Est-ce que ça vole haut ? Et bien… Autant que l’hé­li­co­ptère per­son­nel du film. Oui, parce qu’a­lors que Franquin l’a­vait créé biro­tor contra-rota­tif, Coffre l’a ren­du mono­ro­tor, sans dis­po­si­tif anti-couple. Et non, ça n’est pas non plus un rotor pro­pul­sé façon Djinn. Du coup, au lieu de s’é­le­ver gra­cieu­se­ment comme un Kamov, il devrait voler comme la célèbre vis de Léonard de Vinci, c’est-à-dire pas du tout. C’est quand même con, quand on copie, de même pas arri­ver à copier correctement.

Un rotor entraî­né par l’arbre, pas d’an­ti-couple : ce truc n’a aucune chance de décol­ler. — cap­ture de bande-annonce Sony Pictures

Bref, non, ça vole pas haut, et si cer­tains gags fonc­tionnent assez bien, d’autres deviennent même pesants à force d’in­sis­ter (la rela­tion entre Fantasio et Seccotine en particulier).

Est-ce que, pour autant, on peut par­ler de tra­hi­son ? Non, défi­ni­ti­ve­ment non. D’une part parce que le concept même de tra­hi­son de l’es­prit de Spirou est foi­reux, d’autre part et sur­tout parce que nar­ra­ti­ve­ment comme gra­phi­que­ment, l’es­prit des œuvres de Greg et Franquin est bien là.

En fait, si j’ai un vrai reproche à faire à ce film, c’est jus­te­ment d’être res­té dans l’ombre de ses réfé­rences. C’est qua­si­ment la pre­mière fois qu’on a des auteurs qui prennent le per­son­nage sans, à aucun moment, ten­ter de se l’ap­pro­prier. Je n’ai pas vu le Spirou d’Alexandre Coffre, mais l’a­dap­ta­tion par Alexandre Coffre du Spirou de Greg et Franquin, avec tous les per­son­nages de Greg et Franquin et des rebon­dis­se­ments de Greg et Franquin.
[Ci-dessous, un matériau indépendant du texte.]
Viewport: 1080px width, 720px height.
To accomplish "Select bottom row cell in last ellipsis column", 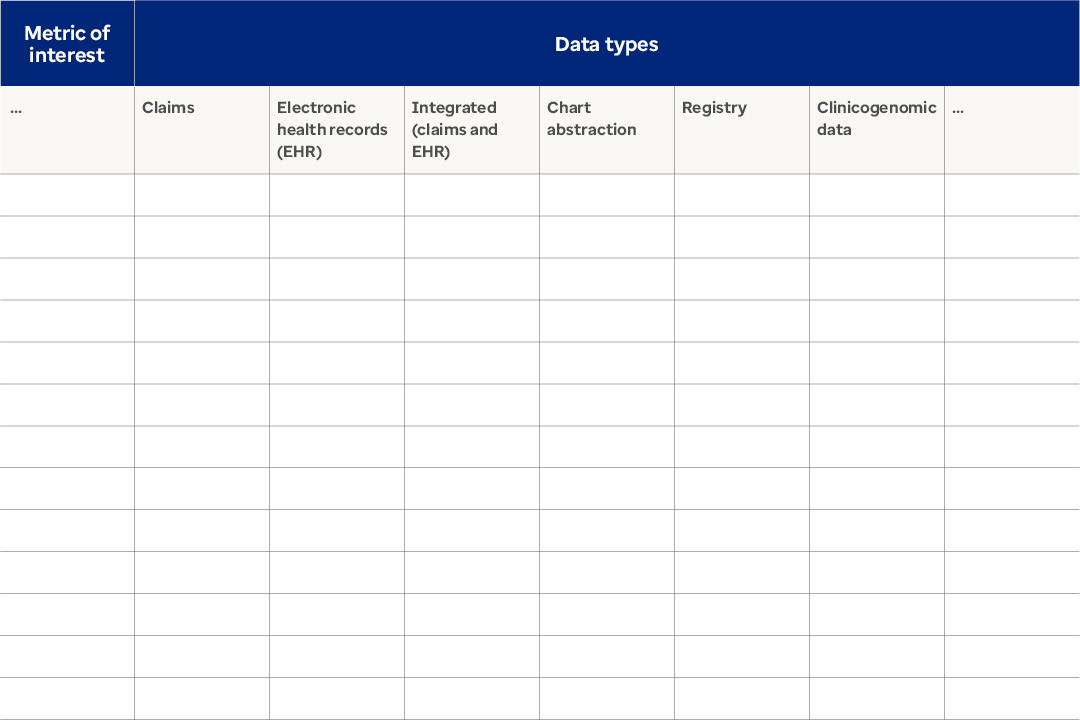I will (1011, 699).
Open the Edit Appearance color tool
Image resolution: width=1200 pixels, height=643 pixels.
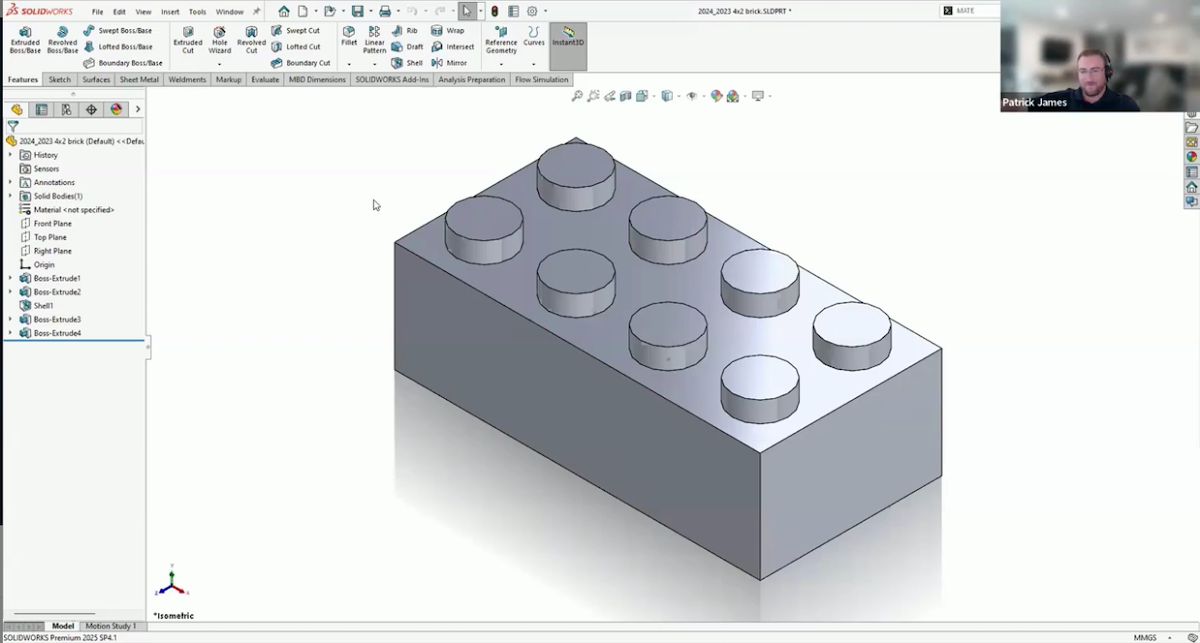click(x=718, y=95)
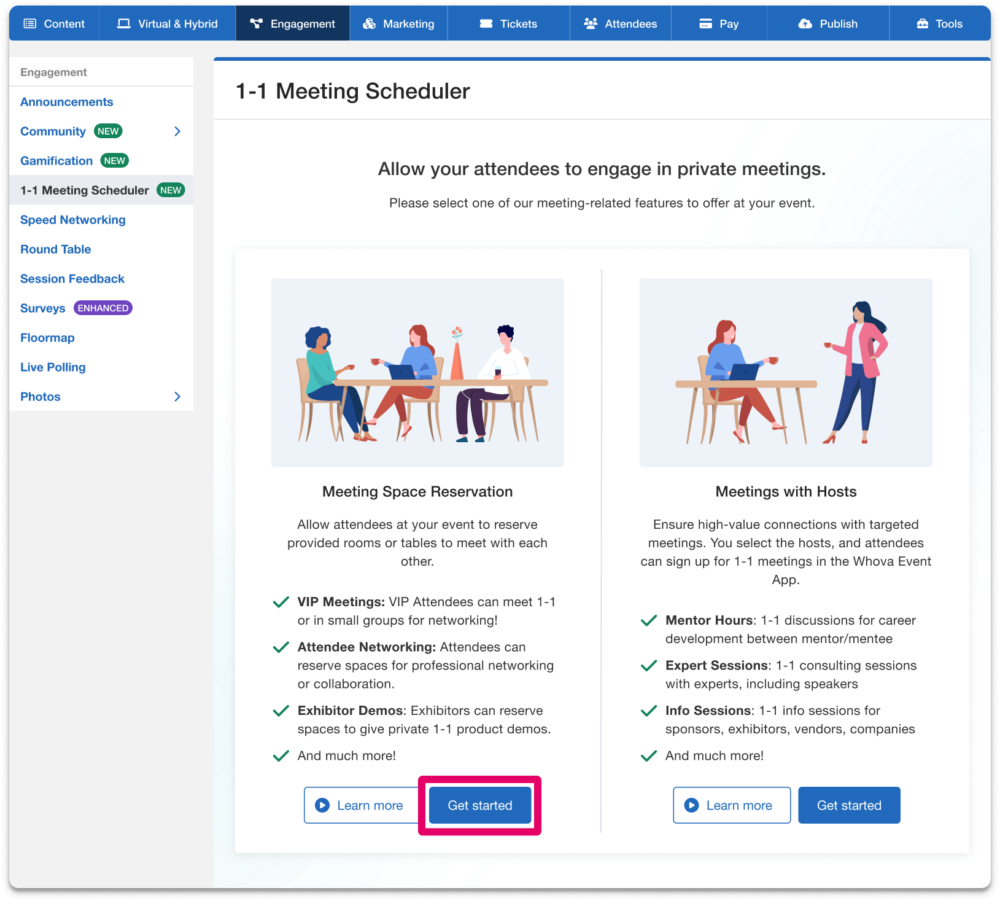Open the Engagement tab

coord(293,24)
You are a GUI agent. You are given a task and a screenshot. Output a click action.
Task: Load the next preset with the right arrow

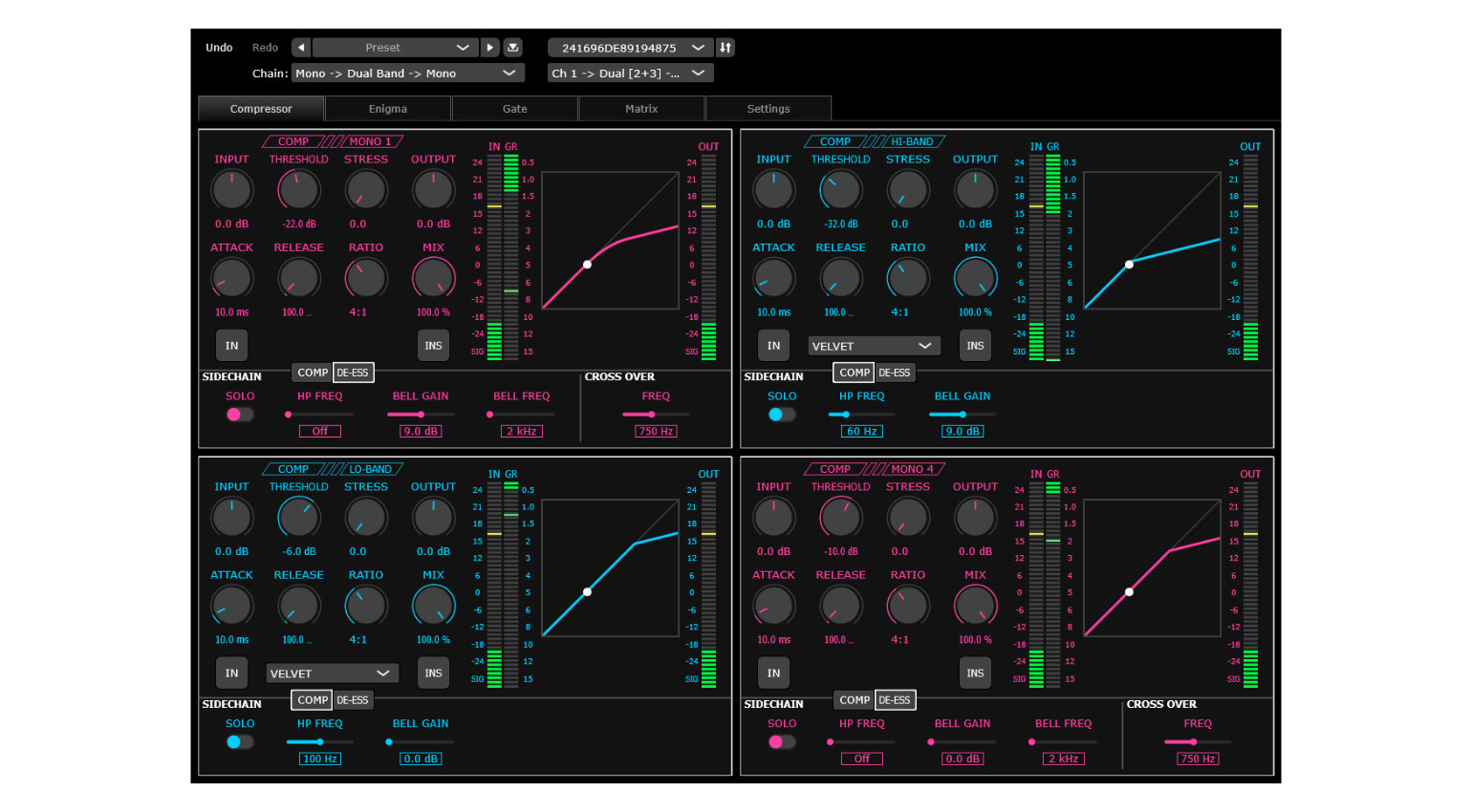(489, 48)
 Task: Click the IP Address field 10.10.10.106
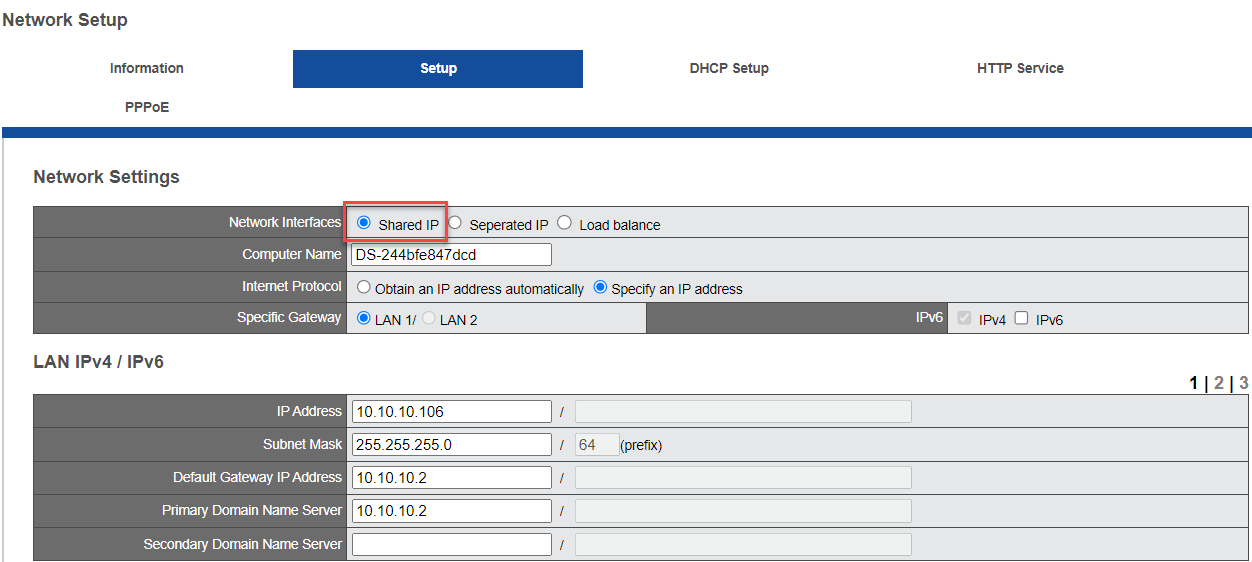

Or, nous ne sommes plus dans les années 60, et ce qui mar­chait bien à l’é­poque doit être sérieu­se­ment révi­sé de nos jours.

Finalement, ces Aventures de Spirou et Fantasio ne méritent aucun achar­ne­ment et cer­tains cri­tiques ont très lar­ge­ment fait preuve d’in­jus­tice à leur égard2. Mais elles ne méritent pas non plus d’ap­pro­ba­tion quel­conque, faute d’a­voir su reprendre les per­son­nages et leur retrou­ver une tona­li­té moderne.

  1. Sic, y com­pris l’in­ver­sion du « c » et du « t » de « etc ».
  2. Et d’une incul­ture crasse, pas une n’é­vo­quant Greg, qui avait écrit Z comme Zorglub et L’ombre du Z et, à ce titre, est le vrai auteur adap­té ici.